Keywords: Reinforcement Learning, Model-based Reinforcement Learning, State-action Visitation Distribution, Distribution Shift, Policy-adapted Dynamics Model Learning
TL;DR: We theoretically analyze how the distribution of historical policies affects the model learning and model rollouts and propose a novel model-based RL method, PMAC, which learns a policy-adapted dynamics model based on a policy-adaptation mechanism.
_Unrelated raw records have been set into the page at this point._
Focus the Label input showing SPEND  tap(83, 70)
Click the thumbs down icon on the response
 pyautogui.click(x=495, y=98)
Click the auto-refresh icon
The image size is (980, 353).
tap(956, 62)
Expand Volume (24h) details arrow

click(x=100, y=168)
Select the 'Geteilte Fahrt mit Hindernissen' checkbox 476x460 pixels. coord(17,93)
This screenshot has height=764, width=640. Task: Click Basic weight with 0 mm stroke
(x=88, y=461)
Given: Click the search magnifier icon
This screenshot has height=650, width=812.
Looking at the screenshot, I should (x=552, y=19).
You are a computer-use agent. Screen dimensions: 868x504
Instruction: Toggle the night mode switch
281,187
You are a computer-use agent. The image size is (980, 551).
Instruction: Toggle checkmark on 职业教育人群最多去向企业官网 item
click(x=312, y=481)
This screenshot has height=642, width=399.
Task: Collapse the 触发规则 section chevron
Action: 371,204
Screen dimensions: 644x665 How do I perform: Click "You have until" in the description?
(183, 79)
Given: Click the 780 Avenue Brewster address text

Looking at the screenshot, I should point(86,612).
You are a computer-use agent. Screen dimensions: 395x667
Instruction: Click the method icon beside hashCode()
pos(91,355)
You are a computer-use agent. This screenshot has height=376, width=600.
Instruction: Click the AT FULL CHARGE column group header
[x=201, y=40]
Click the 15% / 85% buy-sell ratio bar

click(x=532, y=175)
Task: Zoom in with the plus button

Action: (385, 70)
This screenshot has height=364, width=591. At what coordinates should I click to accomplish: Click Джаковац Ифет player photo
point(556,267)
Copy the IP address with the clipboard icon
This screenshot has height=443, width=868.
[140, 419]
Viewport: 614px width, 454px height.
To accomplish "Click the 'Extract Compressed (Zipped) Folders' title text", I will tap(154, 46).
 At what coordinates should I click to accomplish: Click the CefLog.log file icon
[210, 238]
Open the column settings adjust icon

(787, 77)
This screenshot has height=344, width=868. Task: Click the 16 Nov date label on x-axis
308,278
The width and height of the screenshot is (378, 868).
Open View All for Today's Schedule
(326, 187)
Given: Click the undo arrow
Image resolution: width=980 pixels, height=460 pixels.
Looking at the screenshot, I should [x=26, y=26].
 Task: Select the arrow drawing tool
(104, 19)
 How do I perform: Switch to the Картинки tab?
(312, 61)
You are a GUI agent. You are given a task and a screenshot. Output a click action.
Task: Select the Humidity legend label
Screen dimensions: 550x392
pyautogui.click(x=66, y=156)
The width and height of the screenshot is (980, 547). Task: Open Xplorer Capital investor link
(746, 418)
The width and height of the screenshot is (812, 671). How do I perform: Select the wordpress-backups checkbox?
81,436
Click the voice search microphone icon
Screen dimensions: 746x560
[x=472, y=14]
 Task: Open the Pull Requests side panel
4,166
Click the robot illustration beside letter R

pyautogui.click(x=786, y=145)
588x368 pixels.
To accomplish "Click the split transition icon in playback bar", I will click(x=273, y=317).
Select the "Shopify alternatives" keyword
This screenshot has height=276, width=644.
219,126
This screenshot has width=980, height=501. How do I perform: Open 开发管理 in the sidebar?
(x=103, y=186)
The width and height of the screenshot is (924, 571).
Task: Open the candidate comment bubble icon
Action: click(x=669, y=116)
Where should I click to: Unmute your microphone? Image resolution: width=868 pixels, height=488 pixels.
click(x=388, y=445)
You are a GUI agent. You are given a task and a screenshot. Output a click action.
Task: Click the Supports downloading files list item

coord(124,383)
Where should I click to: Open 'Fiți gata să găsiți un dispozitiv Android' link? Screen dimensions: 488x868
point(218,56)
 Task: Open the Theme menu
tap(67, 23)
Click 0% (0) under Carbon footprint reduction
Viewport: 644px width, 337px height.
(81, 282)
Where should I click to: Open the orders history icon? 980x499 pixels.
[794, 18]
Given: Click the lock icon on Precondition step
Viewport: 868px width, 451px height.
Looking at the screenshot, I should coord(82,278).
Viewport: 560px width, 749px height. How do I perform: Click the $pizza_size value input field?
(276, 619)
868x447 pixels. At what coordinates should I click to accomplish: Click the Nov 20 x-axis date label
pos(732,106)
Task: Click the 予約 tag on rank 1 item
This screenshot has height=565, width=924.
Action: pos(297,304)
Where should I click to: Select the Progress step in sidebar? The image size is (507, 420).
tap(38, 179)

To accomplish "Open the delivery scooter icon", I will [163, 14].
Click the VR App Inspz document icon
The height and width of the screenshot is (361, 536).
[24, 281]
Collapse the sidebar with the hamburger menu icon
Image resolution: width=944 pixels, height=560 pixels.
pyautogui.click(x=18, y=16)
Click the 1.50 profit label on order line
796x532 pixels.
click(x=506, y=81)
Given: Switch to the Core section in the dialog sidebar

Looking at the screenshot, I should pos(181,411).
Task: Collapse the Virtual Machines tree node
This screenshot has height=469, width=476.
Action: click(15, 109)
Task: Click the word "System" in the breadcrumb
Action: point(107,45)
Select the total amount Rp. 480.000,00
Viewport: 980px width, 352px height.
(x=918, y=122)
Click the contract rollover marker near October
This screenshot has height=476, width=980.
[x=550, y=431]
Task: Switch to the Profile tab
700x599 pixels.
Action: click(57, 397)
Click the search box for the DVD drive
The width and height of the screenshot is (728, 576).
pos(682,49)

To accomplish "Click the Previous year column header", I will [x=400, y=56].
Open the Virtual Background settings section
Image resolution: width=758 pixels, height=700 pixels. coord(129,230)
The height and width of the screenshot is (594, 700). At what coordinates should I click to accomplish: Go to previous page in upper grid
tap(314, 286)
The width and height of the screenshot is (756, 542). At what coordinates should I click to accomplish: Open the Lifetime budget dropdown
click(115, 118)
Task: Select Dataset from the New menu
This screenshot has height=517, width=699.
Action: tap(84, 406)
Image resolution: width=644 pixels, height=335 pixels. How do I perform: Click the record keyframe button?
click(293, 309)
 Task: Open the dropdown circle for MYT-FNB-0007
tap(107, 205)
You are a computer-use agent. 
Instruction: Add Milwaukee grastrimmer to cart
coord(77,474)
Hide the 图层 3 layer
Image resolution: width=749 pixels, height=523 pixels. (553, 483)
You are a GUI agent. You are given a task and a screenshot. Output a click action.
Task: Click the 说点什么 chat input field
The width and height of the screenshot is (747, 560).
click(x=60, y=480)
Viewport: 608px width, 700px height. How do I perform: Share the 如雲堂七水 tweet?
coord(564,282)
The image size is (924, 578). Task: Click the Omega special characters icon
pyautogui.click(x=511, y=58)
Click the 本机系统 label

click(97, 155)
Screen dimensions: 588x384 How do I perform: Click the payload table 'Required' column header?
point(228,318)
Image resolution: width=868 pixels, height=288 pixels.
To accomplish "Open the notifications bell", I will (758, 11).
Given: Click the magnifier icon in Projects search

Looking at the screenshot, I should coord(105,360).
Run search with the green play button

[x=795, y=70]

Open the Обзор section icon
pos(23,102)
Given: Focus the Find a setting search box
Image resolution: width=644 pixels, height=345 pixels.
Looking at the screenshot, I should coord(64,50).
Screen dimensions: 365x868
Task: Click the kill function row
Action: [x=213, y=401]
Abstract: Model-based reinforcement learning (RL) achieves higher sample efficiency in practice than model-free RL by learning a dynamics model to generate samples for policy learning. Previous works learn a ``global'' dynamics model to fit the state-action visitation distribution for all historical policies. However, in this paper, we find that learning a global dynamics model does not necessarily benefit model prediction for the current policy since the policy in use is constantly evolving. The evolving policy during training will cause state-action visitation distribution shifts. We theoretically analyze how the distribution of historical policies affects the model learning and model rollouts. We then propose a novel model-based RL method, named \textit{Policy-adaptation Model-based Actor-Critic (PMAC)}, which learns a policy-adapted dynamics model based on a policy-adaptation mechanism. This mechanism dynamically adjusts the historical policy mixture distribution to ensure the learned model can continually adapt to the state-action visitation distribution of the evolving policy. Experiments on a range of continuous control environments in MuJoCo show that PMAC achieves state-of-the-art asymptotic performance and almost two times higher sample efficiency than prior model-based methods.